# Task details:
Transcribe only part of the material below: the lines from the one containing "This screenshot has width=824, height=456." through the one containing "You are a GUI", inclusive, exactly as written.
::: Records for processing
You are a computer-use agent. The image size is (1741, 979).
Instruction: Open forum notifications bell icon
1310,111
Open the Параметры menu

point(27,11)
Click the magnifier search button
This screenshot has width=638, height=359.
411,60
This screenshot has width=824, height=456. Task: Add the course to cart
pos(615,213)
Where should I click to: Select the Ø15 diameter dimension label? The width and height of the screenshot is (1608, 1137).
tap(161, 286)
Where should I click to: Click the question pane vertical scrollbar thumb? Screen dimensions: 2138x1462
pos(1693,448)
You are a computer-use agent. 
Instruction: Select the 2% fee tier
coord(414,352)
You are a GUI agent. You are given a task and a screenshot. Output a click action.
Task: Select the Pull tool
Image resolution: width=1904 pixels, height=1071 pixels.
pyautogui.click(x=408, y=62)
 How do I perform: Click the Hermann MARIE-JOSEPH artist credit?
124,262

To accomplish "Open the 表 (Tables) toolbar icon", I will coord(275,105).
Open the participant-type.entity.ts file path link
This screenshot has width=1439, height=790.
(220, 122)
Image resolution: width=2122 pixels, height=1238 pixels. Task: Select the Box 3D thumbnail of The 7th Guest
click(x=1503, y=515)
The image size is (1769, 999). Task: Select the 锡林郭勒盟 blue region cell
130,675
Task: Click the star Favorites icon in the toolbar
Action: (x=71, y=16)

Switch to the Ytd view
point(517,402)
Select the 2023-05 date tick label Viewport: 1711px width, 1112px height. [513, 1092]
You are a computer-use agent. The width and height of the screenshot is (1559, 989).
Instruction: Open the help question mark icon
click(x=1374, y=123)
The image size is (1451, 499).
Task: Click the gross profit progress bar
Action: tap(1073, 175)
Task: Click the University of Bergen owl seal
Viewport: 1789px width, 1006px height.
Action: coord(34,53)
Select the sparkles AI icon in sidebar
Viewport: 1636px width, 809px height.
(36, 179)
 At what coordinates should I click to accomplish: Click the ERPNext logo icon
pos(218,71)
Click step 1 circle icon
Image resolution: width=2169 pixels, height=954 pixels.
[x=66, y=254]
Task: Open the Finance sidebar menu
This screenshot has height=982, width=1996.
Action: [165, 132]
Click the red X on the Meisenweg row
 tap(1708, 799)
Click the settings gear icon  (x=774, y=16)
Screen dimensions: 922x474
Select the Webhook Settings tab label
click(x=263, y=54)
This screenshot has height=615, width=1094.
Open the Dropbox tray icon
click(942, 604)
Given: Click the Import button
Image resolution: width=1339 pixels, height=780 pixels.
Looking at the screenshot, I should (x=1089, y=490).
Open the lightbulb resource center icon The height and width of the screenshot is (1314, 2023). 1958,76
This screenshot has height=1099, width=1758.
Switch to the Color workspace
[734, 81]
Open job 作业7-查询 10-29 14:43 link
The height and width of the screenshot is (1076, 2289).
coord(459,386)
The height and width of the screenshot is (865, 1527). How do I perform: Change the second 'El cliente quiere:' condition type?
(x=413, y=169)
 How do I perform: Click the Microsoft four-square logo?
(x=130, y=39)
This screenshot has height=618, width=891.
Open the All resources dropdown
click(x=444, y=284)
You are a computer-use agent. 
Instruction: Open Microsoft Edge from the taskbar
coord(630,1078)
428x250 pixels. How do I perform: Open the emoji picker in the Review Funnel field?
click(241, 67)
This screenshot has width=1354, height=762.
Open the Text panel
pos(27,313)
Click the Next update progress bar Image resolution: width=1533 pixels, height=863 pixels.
::::::
# Solution:
This screenshot has width=824, height=456. Task: Add the course to cart
pos(615,213)
Where should I click to: Select the Ø15 diameter dimension label? The width and height of the screenshot is (1608, 1137).
tap(161, 286)
Where should I click to: Click the question pane vertical scrollbar thumb? Screen dimensions: 2138x1462
pos(1693,448)
You are a computer-use agent. 
Instruction: Select the 2% fee tier
coord(414,352)
You are a GUI agent. You are given a task and a screenshot. Output a click action.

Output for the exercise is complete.